A partir daí, explicou, foi iniciado um trabalho mais próximo às comunidades, com a realização de cursos de aprimoramento de gestores e iniciativas que permitem maior participação popular no trabalho de fiscalização.
“Atualmente temos mais de 3 mil gestores sendo treinados pelo TCU, de todas as partes do Brasil. O TCU fez com que os procedimentos fossem acelerados porque sabemos que o Brasil está muito atrasado e temos nossa parte nisso. Mas não queremos só fiscalizar e bloquear o que está irregular, também temos compromisso no sentido de orientar e fazer esse caminho de aproximação”, acentuou.
Escuta junto à população
Foi com essa perspectiva que o ministro inaugurou, no Tribunal, um serviço de escuta junto à população para que as pessoas digam, por meio do portal do órgão, onde estavam as obras paradas e as que mais as incomodam. “Todos os anos fazemos seis fiscalizações em obras decididas pelos cidadãos no nosso portal. E essa conexão nos deixou mais próximos dos anseios do povo e mais distantes da burocracia”, frisou.

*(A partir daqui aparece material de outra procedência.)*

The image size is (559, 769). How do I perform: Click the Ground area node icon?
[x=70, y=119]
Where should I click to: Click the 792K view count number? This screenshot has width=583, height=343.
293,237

Mesmo com o tom animado e positivo, Vital do Rêgo Filho não deixou de fazer uma crítica aos problemas observados no Brasil, assim como não deixou de citar o papel de controle do Tribunal.
“Passamos muito dos limites no país, inclusive de responsabilidade, mas não se discute que existem vácuos legais, que a burocracia continua sendo grande e precisamos nos mover e buscar consensos para ajudar a solucionar esses problemas. Para controlar qualquer tentativa de má fé, de superfaturamento do que a União repassa. Quantos artigos de legislações sancionadas há anos não foram regulamentados ainda? Tudo isso precisa ser resolvido, mas na base de consensos, de equilíbrio”, afirmou.
Necessidade de mais debates
Vital do Rêgo aproveitou para fazer uma reflexão sobre a política ultimamente. Destacou que, ao seu ver, a classe política se deteriorou ao longo do tempo. “Não há mais debates, nem mesmo dentro do Congresso e isso precisa mudar”, disse.
Questionado sobre a situação das emendas parlamentares, ele afirmou que os técnicos do TCU estão elaborando uma planilha de rastreabilidade das emendas que em breve será apresentada. O sistema apresentará data, hora, dia em que tais emendas foram aprovadas, empenhadas, todo o caminho percorrido por elas, a data de repasse dos recursos até chegar no início da obra.
Atuação dos advogados no TCU
O que, conforme afirmou, levará o TCU a ajudar a dar “maior transparência, legalidade e espírito público às emendas parlamentares”.
O presidente também destacou a presença dos advogados no Tribunal e a importância de atuarem sempre na Corte de contas em busca da resoluções de questões apresentadas por clientes ou de orientações para levarem externamente para os clientes. E elogiou a iniciativa do HJur, ao enfatizar que o TCU está “de portas abertas para esses profissionais”.